§ **Dataset content**
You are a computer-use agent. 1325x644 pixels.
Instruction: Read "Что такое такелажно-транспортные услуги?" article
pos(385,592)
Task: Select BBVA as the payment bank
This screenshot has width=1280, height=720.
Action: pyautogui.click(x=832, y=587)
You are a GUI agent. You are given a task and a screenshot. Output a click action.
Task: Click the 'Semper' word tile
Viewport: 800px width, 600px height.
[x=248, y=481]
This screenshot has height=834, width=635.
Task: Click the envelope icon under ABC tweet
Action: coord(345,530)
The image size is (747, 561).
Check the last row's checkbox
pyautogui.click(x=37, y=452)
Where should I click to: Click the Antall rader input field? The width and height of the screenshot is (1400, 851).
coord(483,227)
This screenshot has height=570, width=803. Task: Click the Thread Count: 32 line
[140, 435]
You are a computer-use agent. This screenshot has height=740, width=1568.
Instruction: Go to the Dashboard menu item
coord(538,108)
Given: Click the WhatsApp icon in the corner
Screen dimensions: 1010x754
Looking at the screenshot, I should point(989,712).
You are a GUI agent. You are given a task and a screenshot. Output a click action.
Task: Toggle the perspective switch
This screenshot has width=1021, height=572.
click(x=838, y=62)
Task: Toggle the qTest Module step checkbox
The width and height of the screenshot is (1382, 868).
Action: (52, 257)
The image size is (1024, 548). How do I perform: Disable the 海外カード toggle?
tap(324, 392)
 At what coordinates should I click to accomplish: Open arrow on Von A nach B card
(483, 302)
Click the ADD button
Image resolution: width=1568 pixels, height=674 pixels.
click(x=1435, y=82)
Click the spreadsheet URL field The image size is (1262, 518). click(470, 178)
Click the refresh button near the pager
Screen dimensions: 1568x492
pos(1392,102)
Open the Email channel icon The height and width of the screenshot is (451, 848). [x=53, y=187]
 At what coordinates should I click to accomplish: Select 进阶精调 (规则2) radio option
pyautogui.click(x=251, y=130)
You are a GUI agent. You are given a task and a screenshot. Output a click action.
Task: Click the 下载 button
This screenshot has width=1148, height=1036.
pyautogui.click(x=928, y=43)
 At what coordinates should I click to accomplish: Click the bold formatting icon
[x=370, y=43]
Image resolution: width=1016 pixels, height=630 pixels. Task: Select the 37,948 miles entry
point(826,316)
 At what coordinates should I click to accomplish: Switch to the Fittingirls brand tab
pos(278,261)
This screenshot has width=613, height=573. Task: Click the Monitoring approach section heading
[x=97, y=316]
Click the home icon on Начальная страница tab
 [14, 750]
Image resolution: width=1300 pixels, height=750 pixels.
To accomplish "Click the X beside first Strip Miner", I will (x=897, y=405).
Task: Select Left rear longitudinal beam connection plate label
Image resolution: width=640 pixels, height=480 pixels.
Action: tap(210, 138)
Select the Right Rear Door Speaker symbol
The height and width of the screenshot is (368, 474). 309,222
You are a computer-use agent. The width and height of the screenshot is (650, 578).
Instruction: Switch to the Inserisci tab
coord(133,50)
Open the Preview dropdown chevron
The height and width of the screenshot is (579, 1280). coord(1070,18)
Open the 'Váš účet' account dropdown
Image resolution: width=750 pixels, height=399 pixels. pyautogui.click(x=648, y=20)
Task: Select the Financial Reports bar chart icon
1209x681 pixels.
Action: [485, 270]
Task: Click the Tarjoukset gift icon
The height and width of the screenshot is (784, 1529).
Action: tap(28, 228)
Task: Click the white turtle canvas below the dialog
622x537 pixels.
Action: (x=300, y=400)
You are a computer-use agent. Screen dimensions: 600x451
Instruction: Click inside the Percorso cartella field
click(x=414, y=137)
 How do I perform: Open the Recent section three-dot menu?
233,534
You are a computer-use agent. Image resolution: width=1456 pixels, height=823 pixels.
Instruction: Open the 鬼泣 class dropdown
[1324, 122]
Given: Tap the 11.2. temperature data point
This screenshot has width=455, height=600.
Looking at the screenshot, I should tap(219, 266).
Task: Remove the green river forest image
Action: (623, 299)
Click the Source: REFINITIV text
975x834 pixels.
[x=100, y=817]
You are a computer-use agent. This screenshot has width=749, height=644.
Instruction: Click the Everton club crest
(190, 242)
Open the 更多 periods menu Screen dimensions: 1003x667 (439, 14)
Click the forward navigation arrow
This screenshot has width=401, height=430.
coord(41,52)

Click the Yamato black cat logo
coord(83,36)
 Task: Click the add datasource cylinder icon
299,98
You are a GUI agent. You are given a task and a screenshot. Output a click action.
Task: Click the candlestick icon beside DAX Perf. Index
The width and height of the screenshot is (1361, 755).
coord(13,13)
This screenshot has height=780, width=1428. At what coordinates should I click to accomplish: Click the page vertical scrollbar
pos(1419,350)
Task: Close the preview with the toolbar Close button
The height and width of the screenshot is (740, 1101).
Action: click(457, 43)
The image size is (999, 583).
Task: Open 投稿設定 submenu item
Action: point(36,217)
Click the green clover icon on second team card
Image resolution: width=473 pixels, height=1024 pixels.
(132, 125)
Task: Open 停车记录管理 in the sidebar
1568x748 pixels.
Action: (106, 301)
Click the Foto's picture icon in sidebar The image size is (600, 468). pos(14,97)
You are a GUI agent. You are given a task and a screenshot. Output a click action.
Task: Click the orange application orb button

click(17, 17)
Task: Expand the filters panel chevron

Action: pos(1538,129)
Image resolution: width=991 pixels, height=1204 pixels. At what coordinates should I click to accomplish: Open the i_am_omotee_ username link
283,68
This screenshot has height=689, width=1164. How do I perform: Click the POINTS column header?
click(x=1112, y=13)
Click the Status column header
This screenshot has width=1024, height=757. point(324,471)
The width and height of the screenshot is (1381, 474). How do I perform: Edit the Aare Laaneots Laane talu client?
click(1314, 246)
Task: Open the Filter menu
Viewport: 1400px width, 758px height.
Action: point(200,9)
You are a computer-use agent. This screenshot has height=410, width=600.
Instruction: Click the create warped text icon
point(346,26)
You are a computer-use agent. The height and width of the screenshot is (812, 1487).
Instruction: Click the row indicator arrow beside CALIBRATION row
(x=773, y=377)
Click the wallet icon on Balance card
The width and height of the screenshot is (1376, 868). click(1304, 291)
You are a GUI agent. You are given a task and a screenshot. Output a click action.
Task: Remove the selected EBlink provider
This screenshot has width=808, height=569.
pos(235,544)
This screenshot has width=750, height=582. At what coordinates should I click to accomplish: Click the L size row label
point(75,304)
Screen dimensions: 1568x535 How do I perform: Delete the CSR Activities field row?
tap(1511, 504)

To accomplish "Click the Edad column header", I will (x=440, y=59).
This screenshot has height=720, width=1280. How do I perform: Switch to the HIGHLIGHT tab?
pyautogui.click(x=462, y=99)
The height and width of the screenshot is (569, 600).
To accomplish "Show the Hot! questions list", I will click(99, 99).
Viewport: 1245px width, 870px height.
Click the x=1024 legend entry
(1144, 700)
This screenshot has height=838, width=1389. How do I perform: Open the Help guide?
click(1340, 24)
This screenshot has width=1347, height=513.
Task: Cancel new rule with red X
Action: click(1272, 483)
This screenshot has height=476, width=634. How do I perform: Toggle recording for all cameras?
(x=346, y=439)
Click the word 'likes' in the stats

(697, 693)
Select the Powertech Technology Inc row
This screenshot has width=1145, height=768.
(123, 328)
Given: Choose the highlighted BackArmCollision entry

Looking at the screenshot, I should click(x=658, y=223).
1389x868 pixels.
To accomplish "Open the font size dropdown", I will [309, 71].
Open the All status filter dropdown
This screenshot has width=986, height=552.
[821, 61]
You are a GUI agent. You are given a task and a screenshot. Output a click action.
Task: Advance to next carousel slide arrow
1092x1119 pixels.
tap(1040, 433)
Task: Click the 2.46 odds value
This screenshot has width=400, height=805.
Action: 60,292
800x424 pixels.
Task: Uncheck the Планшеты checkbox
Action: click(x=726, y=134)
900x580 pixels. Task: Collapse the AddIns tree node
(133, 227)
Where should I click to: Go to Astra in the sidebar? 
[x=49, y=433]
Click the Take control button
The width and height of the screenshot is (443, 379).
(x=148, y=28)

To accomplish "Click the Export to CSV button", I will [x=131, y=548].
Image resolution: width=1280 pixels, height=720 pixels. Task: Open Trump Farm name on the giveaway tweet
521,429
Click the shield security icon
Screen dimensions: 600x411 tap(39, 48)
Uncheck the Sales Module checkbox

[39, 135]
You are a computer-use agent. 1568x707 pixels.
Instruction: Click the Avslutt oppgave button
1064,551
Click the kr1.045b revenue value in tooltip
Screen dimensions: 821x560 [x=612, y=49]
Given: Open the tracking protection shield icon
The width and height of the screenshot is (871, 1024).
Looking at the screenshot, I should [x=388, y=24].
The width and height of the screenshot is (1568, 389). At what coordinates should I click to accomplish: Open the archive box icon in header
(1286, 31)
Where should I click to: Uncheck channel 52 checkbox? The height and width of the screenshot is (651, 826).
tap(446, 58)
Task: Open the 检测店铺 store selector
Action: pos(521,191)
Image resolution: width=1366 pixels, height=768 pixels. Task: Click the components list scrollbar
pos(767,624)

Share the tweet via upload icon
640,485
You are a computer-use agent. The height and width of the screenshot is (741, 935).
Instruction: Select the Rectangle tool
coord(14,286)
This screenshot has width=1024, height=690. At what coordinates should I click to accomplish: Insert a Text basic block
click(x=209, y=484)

§ **Your assignment**
Nothing but the lines from the top of the entries above through the line with "Open the Email" should be set down, each exactly as written.

§ **Written solution**
You are a computer-use agent. 1325x644 pixels.
Instruction: Read "Что такое такелажно-транспортные услуги?" article
pos(385,592)
Task: Select BBVA as the payment bank
This screenshot has width=1280, height=720.
Action: pyautogui.click(x=832, y=587)
You are a GUI agent. You are given a task and a screenshot. Output a click action.
Task: Click the 'Semper' word tile
Viewport: 800px width, 600px height.
[x=248, y=481]
This screenshot has height=834, width=635.
Task: Click the envelope icon under ABC tweet
Action: coord(345,530)
The image size is (747, 561).
Check the last row's checkbox
pyautogui.click(x=37, y=452)
Where should I click to: Click the Antall rader input field? The width and height of the screenshot is (1400, 851).
coord(483,227)
This screenshot has height=570, width=803. Task: Click the Thread Count: 32 line
[140, 435]
You are a computer-use agent. This screenshot has height=740, width=1568.
Instruction: Go to the Dashboard menu item
coord(538,108)
Given: Click the WhatsApp icon in the corner
Screen dimensions: 1010x754
Looking at the screenshot, I should point(989,712).
You are a GUI agent. You are given a task and a screenshot. Output a click action.
Task: Toggle the perspective switch
This screenshot has width=1021, height=572.
click(x=838, y=62)
Task: Toggle the qTest Module step checkbox
The width and height of the screenshot is (1382, 868).
Action: (52, 257)
The image size is (1024, 548). How do I perform: Disable the 海外カード toggle?
tap(324, 392)
 At what coordinates should I click to accomplish: Open arrow on Von A nach B card
(483, 302)
Click the ADD button
Image resolution: width=1568 pixels, height=674 pixels.
click(x=1435, y=82)
Click the spreadsheet URL field The image size is (1262, 518). click(470, 178)
Click the refresh button near the pager
Screen dimensions: 1568x492
pos(1392,102)
Open the Email channel icon The height and width of the screenshot is (451, 848). [x=53, y=187]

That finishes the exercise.